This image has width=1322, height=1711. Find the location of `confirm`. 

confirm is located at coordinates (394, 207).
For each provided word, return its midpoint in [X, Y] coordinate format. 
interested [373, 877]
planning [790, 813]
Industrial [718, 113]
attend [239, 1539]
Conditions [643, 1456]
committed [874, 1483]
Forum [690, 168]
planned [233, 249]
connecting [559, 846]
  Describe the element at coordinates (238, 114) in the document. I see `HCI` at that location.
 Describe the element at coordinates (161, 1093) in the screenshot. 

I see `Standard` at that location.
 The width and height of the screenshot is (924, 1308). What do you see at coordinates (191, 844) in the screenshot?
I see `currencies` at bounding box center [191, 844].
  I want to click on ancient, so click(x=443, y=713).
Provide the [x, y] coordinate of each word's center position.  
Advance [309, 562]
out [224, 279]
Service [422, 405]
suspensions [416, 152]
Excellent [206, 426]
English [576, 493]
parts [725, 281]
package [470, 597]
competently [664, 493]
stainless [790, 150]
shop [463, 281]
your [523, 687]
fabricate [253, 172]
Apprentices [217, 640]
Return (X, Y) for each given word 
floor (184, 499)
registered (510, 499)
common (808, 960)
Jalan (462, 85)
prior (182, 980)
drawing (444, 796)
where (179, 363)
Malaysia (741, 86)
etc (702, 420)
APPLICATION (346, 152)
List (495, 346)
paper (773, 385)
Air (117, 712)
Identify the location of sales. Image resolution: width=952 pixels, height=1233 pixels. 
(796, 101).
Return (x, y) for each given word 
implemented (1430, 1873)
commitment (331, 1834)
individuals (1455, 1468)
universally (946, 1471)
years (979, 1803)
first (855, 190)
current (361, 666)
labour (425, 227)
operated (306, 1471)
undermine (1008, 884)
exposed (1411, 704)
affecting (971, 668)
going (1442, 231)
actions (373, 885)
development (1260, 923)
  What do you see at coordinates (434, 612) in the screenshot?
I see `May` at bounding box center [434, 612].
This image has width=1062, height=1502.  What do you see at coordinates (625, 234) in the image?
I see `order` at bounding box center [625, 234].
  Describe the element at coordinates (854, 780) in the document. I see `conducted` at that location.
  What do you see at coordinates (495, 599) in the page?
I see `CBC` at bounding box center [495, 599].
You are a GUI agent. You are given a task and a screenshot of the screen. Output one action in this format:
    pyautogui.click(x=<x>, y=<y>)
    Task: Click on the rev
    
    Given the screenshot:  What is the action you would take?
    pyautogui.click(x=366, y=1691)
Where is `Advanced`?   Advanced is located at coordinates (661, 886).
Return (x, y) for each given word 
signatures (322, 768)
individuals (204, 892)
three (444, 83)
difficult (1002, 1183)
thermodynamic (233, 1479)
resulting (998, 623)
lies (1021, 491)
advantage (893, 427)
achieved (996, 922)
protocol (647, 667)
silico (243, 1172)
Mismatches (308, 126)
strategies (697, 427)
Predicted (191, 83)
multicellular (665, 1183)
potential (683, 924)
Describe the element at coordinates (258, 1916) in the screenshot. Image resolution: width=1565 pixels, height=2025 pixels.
====================
Lay out every line of the material above as a JSON list of strings, one string per line, and skip any blank lines.

[
  "This image has width=1322, height=1711. Find the location of `confirm`. ",
  "confirm is located at coordinates (394, 207).",
  "For each provided word, return its midpoint in [X, Y] coordinate format. ",
  "interested [373, 877]",
  "planning [790, 813]",
  "Industrial [718, 113]",
  "attend [239, 1539]",
  "Conditions [643, 1456]",
  "committed [874, 1483]",
  "Forum [690, 168]",
  "planned [233, 249]",
  "connecting [559, 846]",
  "  Describe the element at coordinates (238, 114) in the document. I see `HCI` at that location.",
  " Describe the element at coordinates (161, 1093) in the screenshot. ",
  "I see `Standard` at that location.",
  " The width and height of the screenshot is (924, 1308). What do you see at coordinates (191, 844) in the screenshot?",
  "I see `currencies` at bounding box center [191, 844].",
  "  I want to click on ancient, so click(x=443, y=713).",
  "Provide the [x, y] coordinate of each word's center position.  ",
  "Advance [309, 562]",
  "out [224, 279]",
  "Service [422, 405]",
  "suspensions [416, 152]",
  "Excellent [206, 426]",
  "English [576, 493]",
  "parts [725, 281]",
  "package [470, 597]",
  "competently [664, 493]",
  "stainless [790, 150]",
  "shop [463, 281]",
  "your [523, 687]",
  "fabricate [253, 172]",
  "Apprentices [217, 640]",
  "Return (X, Y) for each given word ",
  "floor (184, 499)",
  "registered (510, 499)",
  "common (808, 960)",
  "Jalan (462, 85)",
  "prior (182, 980)",
  "drawing (444, 796)",
  "where (179, 363)",
  "Malaysia (741, 86)",
  "etc (702, 420)",
  "APPLICATION (346, 152)",
  "List (495, 346)",
  "paper (773, 385)",
  "Air (117, 712)",
  "Identify the location of sales. Image resolution: width=952 pixels, height=1233 pixels. ",
  "(796, 101).",
  "Return (x, y) for each given word ",
  "implemented (1430, 1873)",
  "commitment (331, 1834)",
  "individuals (1455, 1468)",
  "universally (946, 1471)",
  "years (979, 1803)",
  "first (855, 190)",
  "current (361, 666)",
  "labour (425, 227)",
  "operated (306, 1471)",
  "undermine (1008, 884)",
  "exposed (1411, 704)",
  "affecting (971, 668)",
  "going (1442, 231)",
  "actions (373, 885)",
  "development (1260, 923)",
  "  What do you see at coordinates (434, 612) in the screenshot?",
  "I see `May` at bounding box center [434, 612].",
  "This image has width=1062, height=1502.  What do you see at coordinates (625, 234) in the image?",
  "I see `order` at bounding box center [625, 234].",
  "  Describe the element at coordinates (854, 780) in the document. I see `conducted` at that location.",
  "  What do you see at coordinates (495, 599) in the page?",
  "I see `CBC` at bounding box center [495, 599].",
  "You are a GUI agent. You are given a task and a screenshot of the screen. Output one action in this format:",
  "    pyautogui.click(x=<x>, y=<y>)",
  "    Task: Click on the rev",
  "    Given the screenshot:  What is the action you would take?",
  "    pyautogui.click(x=366, y=1691)",
  "Where is `Advanced`?   Advanced is located at coordinates (661, 886).",
  "Return (x, y) for each given word ",
  "signatures (322, 768)",
  "individuals (204, 892)",
  "three (444, 83)",
  "difficult (1002, 1183)",
  "thermodynamic (233, 1479)",
  "resulting (998, 623)",
  "lies (1021, 491)",
  "advantage (893, 427)",
  "achieved (996, 922)",
  "protocol (647, 667)",
  "silico (243, 1172)",
  "Mismatches (308, 126)",
  "strategies (697, 427)",
  "Predicted (191, 83)",
  "multicellular (665, 1183)",
  "potential (683, 924)",
  "Describe the element at coordinates (258, 1916) in the screenshot. Image resolution: width=1565 pixels, height=2025 pixels."
]